Entre deux départs de Rafale, un drone s'élève dans les airs, son bourdonnement audible en bord de piste. Un piaillement strident se rapproche et vient couvrir ce bruit: c'est le "glatissement" de l'aigle, parti de la tour de contrôle à 200 mètres de là, qui fond sur sa proie. En une vingtaine de secondes, le drone est saisi dans les serres de l'oiseau, plaqué au sol, et le rapace couvre sa "proie" des ses ailes. Drone HS, fin de l'exercice.
"Les aigles progressent bien, les résultats sont encourageants: on a 3-4 mois d'avance sur ce qu'on espérait", analyse le "Commandant Christophe", de l'Escadron des Services de la circulation aérienne, unité chargée d'évaluer cette capacité à plumes.
Une "capacité en cours d'évaluation": c'est le statut officiel de D'Artagnan, Aramis, Athos et Porthos. Déjà majestueux -- bien qu'à 8-9 mois encore "des adolescents" -- ces quatre aigles sont entraînés depuis l'été à la chasse au drone sur la BA-118 de Mont-de-Marsan, l'une de cinq bases aériennes en France dotées d'une fauconnerie, chargée d'ordinaire de "l'effarouchement" d'oiseaux près des pistes, avec des faucons et des autours de palombes (ndlr: l'autour est une espèce de palombes).
250 kg de pression par cm2
Pourquoi l'aigle royal (Aquila chrysateos)? Car la nature fait de lui "l'arme" adaptée: "Comme tous les rapaces, il a une vue très développée", peut repérer une proie à 2 km. Grand (jusqu'à 2,20 m d'envergure), robuste (3 à 5 kg), c'est un oiseau "très courageux". Et puissant en chasse: "Un aigle royal, c'est 250 kg de pression par cm2" et ils sont lancés à 80 km/h en vol linéaire (jusqu'à 180 km/h en piqué), énumère Gérald Machoukow, fauconnier civil employé à la base.
La police néerlandaise, pionnière, dressait depuis fin 2015 des rapaces (des pygargues à tête blanche) à intercepter des drones. Gérald Machoukow, envoyé jauger l'expérience, en revint convaincu: les aigles peuvent faire le boulot.
Issus d'oeufs d'élevage, les "Mousquetaires" de la BA-118 ont été nourris dès l'âge de trois semaines sur des carcasses de drones. Très vite, ils ont assimilé le drone à la nourriture, une nourriture qui un jour s'est mise à voler. L'instinct du chasseur a fait le reste et l'automatisme drone = nourriture reste perpétué par des exercices, bientôt quotidiens, où la "prise" du drone est aussitôt récompensée par de la nourriture -- un morceau de viande -- donnée par le fauconnier, avec lequel l'aigle opère en binôme.

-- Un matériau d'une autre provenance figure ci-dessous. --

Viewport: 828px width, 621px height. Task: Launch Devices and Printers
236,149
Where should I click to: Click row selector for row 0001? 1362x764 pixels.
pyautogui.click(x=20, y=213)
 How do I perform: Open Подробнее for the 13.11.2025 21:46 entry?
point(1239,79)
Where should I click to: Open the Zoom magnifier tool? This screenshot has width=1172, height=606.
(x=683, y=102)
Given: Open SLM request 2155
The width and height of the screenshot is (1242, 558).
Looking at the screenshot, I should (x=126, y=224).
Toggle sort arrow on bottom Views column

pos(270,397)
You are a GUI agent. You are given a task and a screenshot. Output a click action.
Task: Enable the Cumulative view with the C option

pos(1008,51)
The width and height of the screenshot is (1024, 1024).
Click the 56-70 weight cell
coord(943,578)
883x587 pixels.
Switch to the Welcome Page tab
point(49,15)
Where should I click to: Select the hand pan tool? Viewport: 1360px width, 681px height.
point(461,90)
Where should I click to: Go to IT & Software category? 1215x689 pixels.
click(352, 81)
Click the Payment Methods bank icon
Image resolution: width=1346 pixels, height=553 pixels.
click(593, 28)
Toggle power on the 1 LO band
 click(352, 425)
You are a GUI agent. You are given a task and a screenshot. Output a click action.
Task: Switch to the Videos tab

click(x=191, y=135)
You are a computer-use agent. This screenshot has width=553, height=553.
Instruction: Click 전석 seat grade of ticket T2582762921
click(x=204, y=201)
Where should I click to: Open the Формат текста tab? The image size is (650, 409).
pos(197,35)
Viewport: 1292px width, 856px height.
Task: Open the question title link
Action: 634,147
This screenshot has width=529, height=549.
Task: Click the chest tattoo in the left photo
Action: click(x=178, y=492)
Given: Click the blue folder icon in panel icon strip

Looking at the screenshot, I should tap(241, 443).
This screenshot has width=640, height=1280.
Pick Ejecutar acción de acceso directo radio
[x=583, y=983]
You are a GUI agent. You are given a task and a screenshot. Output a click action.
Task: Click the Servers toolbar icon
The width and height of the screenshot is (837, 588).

D'abord des interceptions en vol rectiligne, puis d'un point surélevé, des tests de vol libre, bientôt dans les Pyrénées: les recrues ont encore du travail avant d'être opérationnelles.
'Ne pas fantasmer'
Le buzz autour du projet "Rapaces/Drones" est palpable. Mais le Commandement de la défense aérienne rappelle que la capacité est "au stade d'évaluation" sur 24 mois. Un premier bilan sera fait en juin, à mi-parcours.
Mais le ressenti est clair: une possibilité "très intéressante, d'un très bon ratio coût/efficacité", pour "sécuriser des installations, comme un aéroport, ou des évènements, type match de football, un sommet, la visite d'une haute autorité, etc", résume le commandant Laurent, dont l'Escadron Expérimentation et Soutien Technique, inlassablement, répare les drones abîmés. Et conçoit des "mitaines" en kevlar et cuir, pour protéger les aigles d'éventuelles coupures par les hélices.
Car pas question de risquer la vie d'oiseaux "qu'on aime profondément" ou "d'envoyer mes aigles au carton", prévient le fauconnier. "Il ne faut pas fantasmer" et imaginer des aigles lancés sur de gros drones de 20 kg: "impossible", ajoute-t-il.
Mais des appareils de 2, 3 voire 4 kg, oui. Or ces petits engins représentent plus de 75% de la "menace drone", souligne le commandant Laurent, rappelant que les aigles ne sont pas la panacée: mais une séduisante "solution complémentaire" anti-drones, en marge d'autres options (fusils, brouillage, etc) déjà déployées, ou développées. Ainsi, la BA-118 a commandé une seconde couvée d'aigles-aviateurs, quatre aiglons attendus d'ici l'été.